The weather forecast isn't great for the weekend so I should be able to see the beading in action. Even though the car has 2 coats of Illusion under the Super Illusion...bring on the rain. 

So far it seems to be working, spreading easier than SNH but removing harder than Illusion maybe I need to change the ratio to 1/3 SNH and 2/3 Illusion.


----------



## damocell

I haven't really kept this up to date have I!!

Finally got sick of not using QD on the boot so decided this will be the only and last update on the wax

Here is the beading currently



Pretty poor from all in my opinion, although I do wax my car at least once a month so beading is usually awesome.

I feel the Illusion is beading the least the Super Illusion next and the SNH the most as expected.

I guess this test is a little pointless for me as I wax the car so much....but, I thoroughly enjoyed mixing the wax and finding out what the outcome will be. I will use the Super Illusion again and might even have a go at a full home brew soon.

I guess what I will take away from this is that when SNH and Illusion are mixed you do get the best of each whilst masking the worst of each so somewhere in the middle. If doing it again I'd go for a 75/25 mix in favour of Illusion to ease application.

It's probably quite telling though that the boot has been rotary polished with Rejuvenate and 2 coats of Illusion applied!


----------



## Bero

You'll never guess what i seen this weekend?!

Someone trying to wax their car with nivea face cream! I can only assume the wife said he was spending too much money on silly little pots of product and he was taking revenge.....

Good to see the results, i was genuinely confused when i seen that pot in the initial pictures!


----------
———
Job item:
Return the car wax thread text verbatim, starting at "I haven't really" and ending at "most as expected.".

Information shown:
———
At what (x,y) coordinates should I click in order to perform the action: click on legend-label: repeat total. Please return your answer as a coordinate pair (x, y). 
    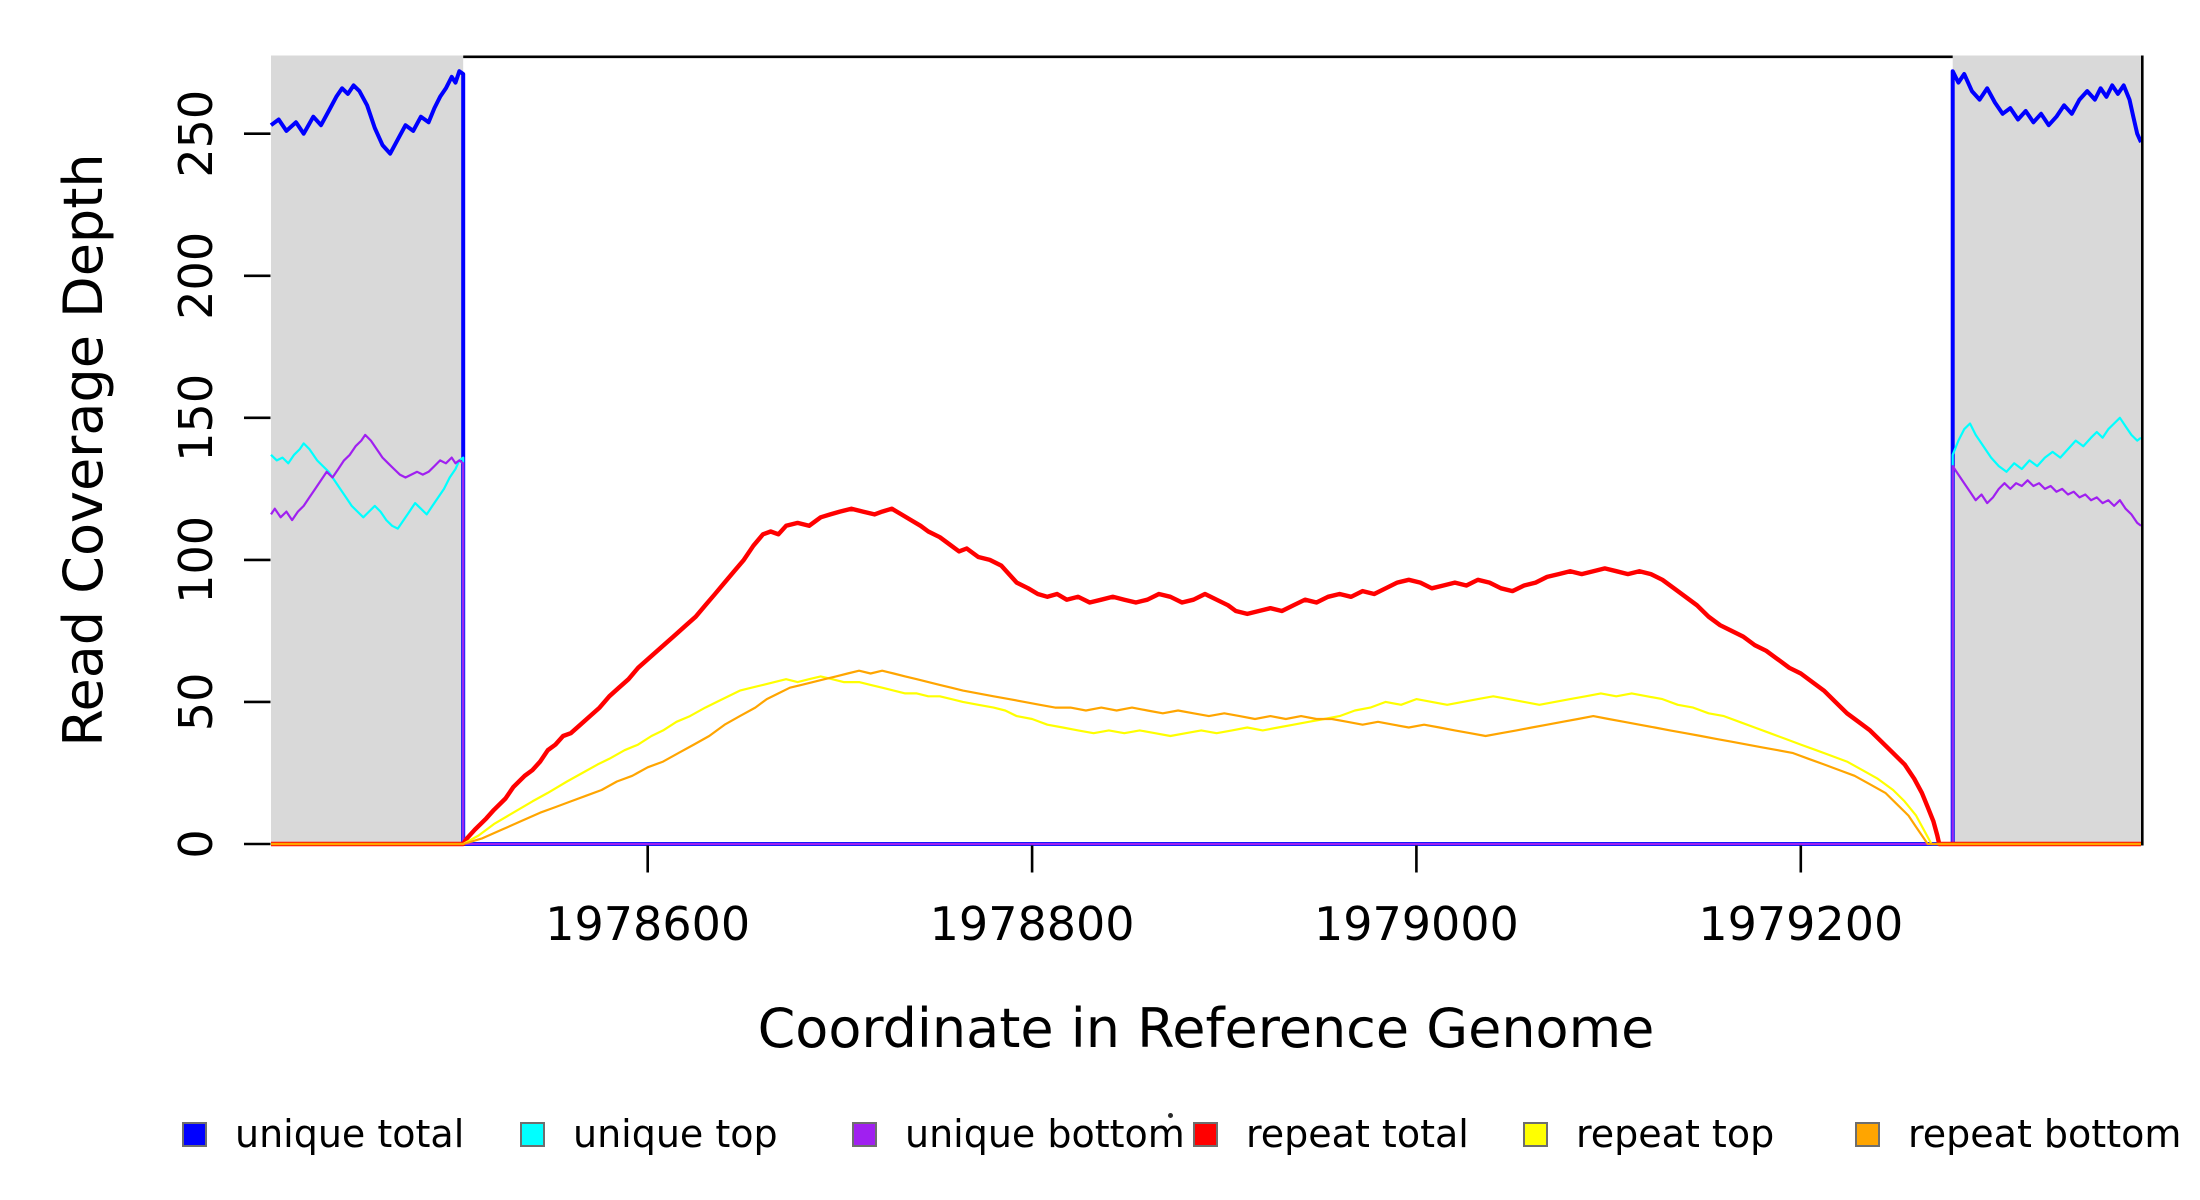
    Looking at the image, I should click on (1358, 1134).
———
Output of the exercise:
I haven't really kept this up to date have I!!

Finally got sick of not using QD on the boot so decided this will be the only and last update on the wax

Here is the beading currently



Pretty poor from all in my opinion, although I do wax my car at least once a month so beading is usually awesome.

I feel the Illusion is beading the least the Super Illusion next and the SNH the most as expected.